::: TEXT SECTION :::

The Bush administration’s simple inability to condemn torture as an absolute moral (on anything more than a blatantly superficial level) wrong works the same way. Punishing a few low-level grunts is not the same thing as providing accountability. I think the threatened veto of the anti-torture bill (and the disgusting “signing statement” that attempted to immasculate it of any potency), the stonewalling of any investigation of our torture policy writ large, and the refusal to even reprimand higher military officers who provided the green light to torture makes it difficult to argue that the US has an unequivicating anti-torture policy. In fact, the rhetoric tends much toward the opposite–when challanged on the issue of torture, the response of this administration is to remark on how evil these detainees are and how critical it is for us to take a tough stance on them. Thus, if we were to rewrite Power:
“Police officers saw that (most) American officials got away with the brutal acts of torture in Abu Gharib and Guantanamo and reasoned they themselves would pay no price for doing the same in their local enforcement actions. Because so much of the torture was justified on grounds of preserving order and combating evildoers, the United States missed critical opportunities to try to deter them. When they ignored torture within their own ranks, the US was not intending to ‘green light’ the perpetrators. But because the officers told themselves they were doing their communities a favor by ‘cleansing’ the ‘undesirables,’ some surely interpreted silence as consent or even support.”

:::

§ **SET TASKS**:
1. Please summarize the passage on the Bush administration and torture in two sentences.
2. Resume the passage on the Bush administration and torture, picking up after the rewritten quotation that ends it.
The rows come from a different source than the text above.

::: DATA ROWS :::

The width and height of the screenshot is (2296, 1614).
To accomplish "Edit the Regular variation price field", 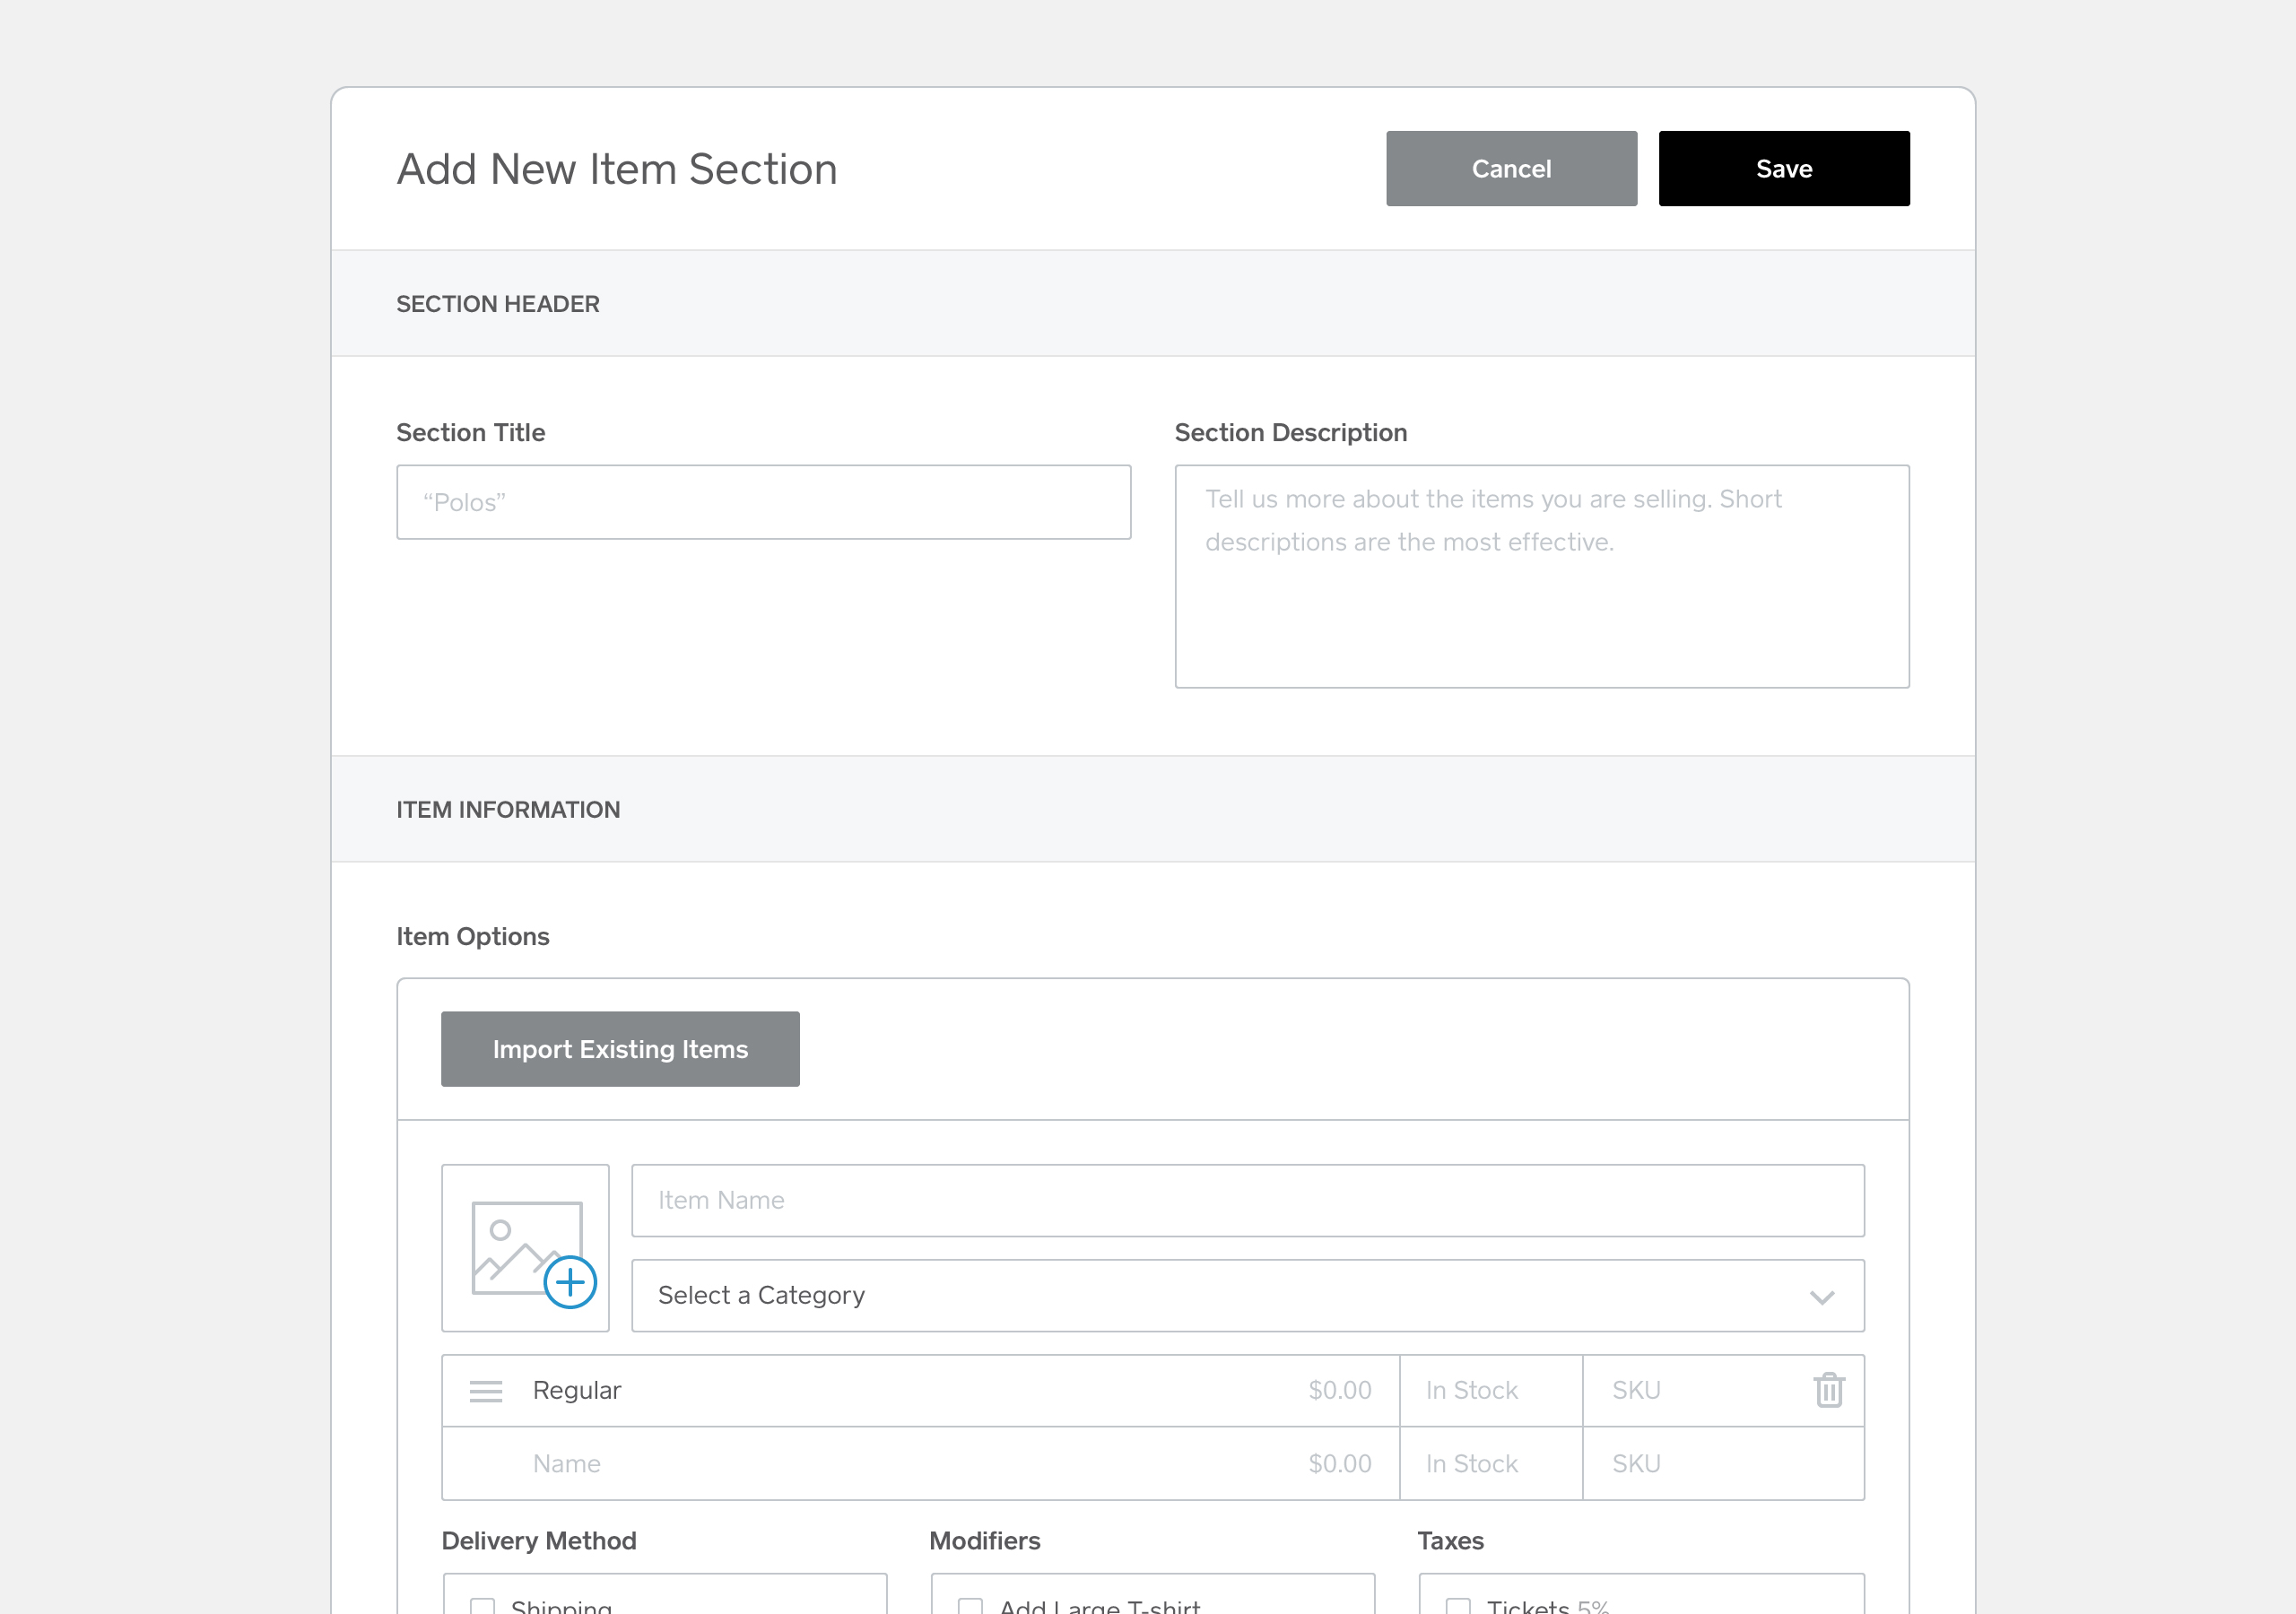I will point(1338,1390).
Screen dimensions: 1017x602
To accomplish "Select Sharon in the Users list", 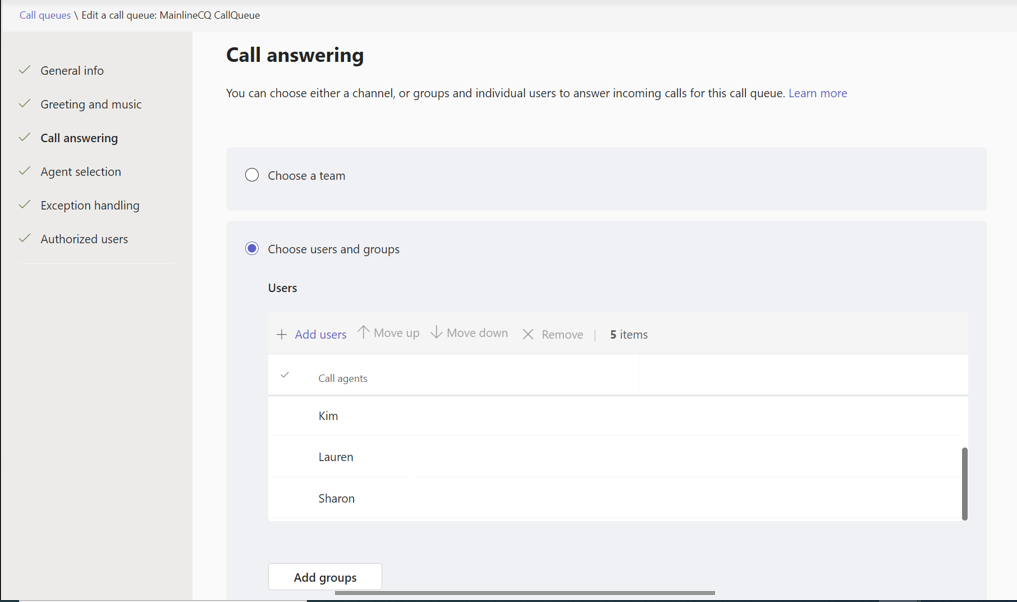I will pyautogui.click(x=336, y=498).
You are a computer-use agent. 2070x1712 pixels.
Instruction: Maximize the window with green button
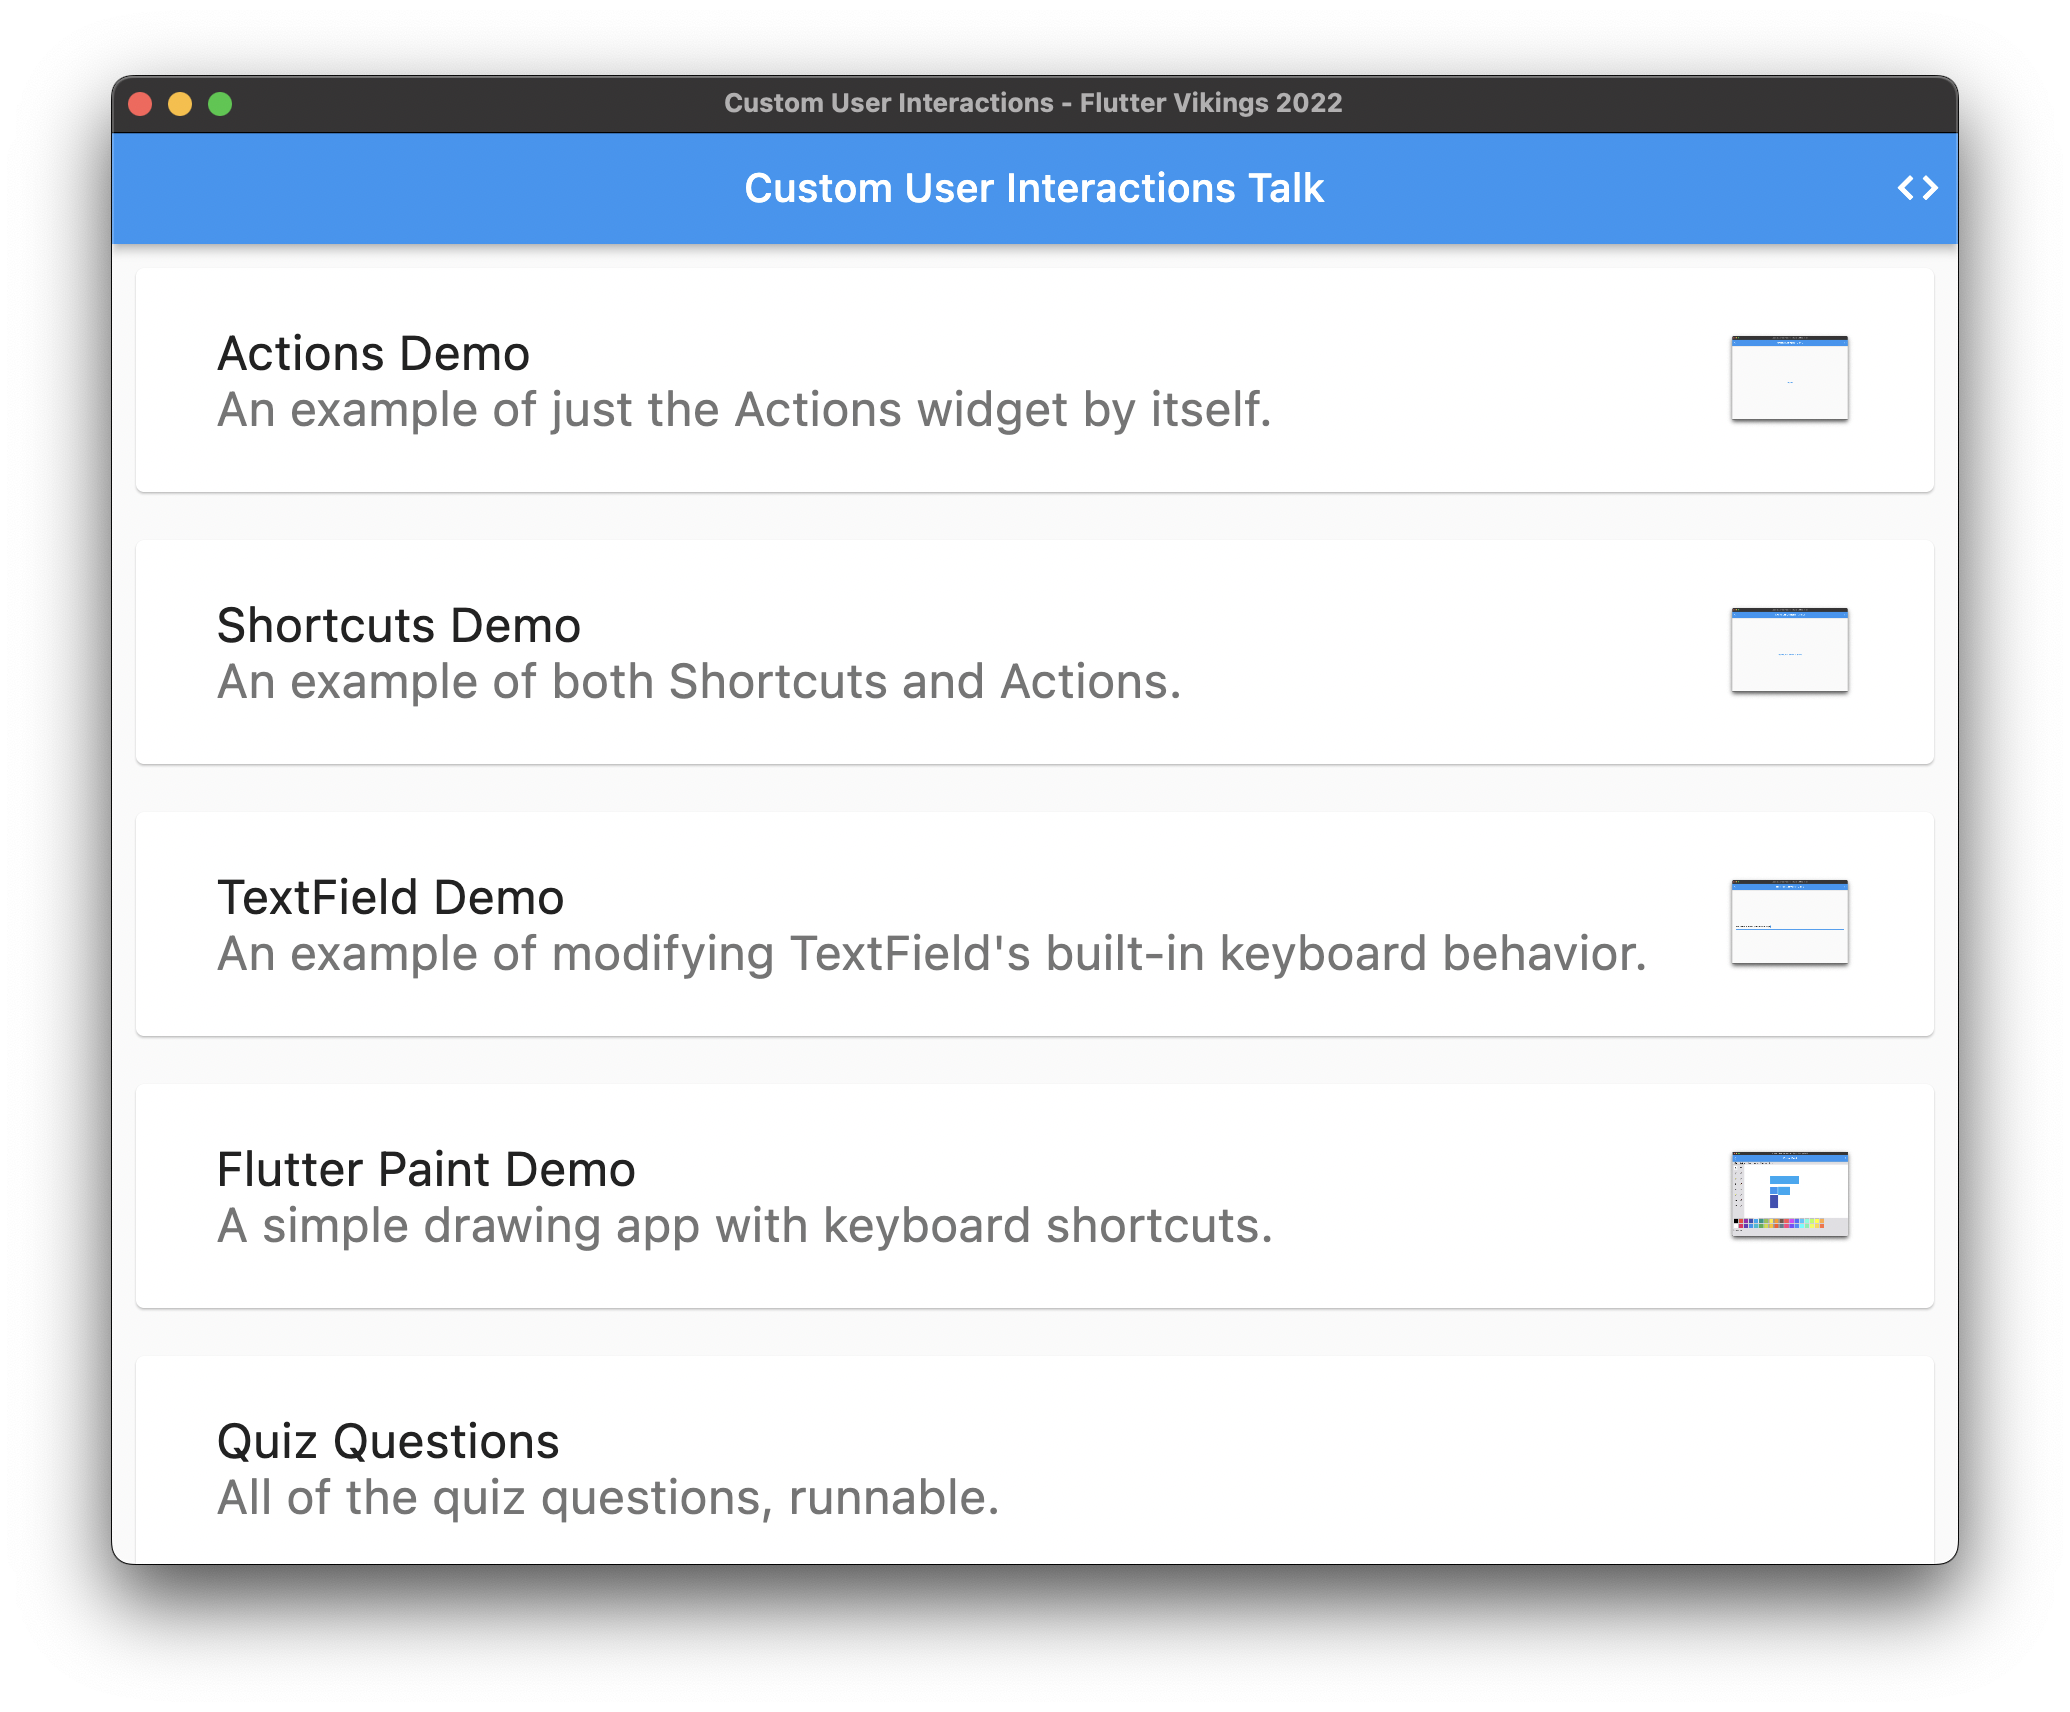click(x=220, y=104)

:::

§ **FINAL ANSWERS**:
1. The passage argues that the Bush administration fails to condemn torture as an absolute wrong, because punishing a few low-level grunts is not accountability, and the threatened veto of the anti-torture bill, the signing statement, the stonewalling of investigations and the refusal to reprimand higher officers make it hard to claim the US has an unequivocal anti-torture policy. It then rewrites Power to suggest that police officers, seeing most American officials get away with torture at Abu Gharib and Guantanamo, might read the government's silence as consent or even support for similar acts in their own local enforcement.

2.
It’s not a cause/effect thing in any narrow sense. I’m not saying that Bush flew to Tennessee to pat these men on the back, or endorsed these actions, or even privately agreed. Nor am I making any sort of claim as to whether this particular case would or wouldn’t have happened if the US took torture seriously. To use the language of strict causality is to misunderstand the issues in play and the connections I’m drawing between condoning torture in our own ranks and torture occuring in Tennessee. One does not “cause” the other. Rather, I’m saying that as we further break down the barriers between civilization and depravity, we should not be surprised when more people cross the line. And while the primary fault absolutely lies with these despicable men, I don’t think we can absolve those who were asleep at the gate of their share of the responsibility.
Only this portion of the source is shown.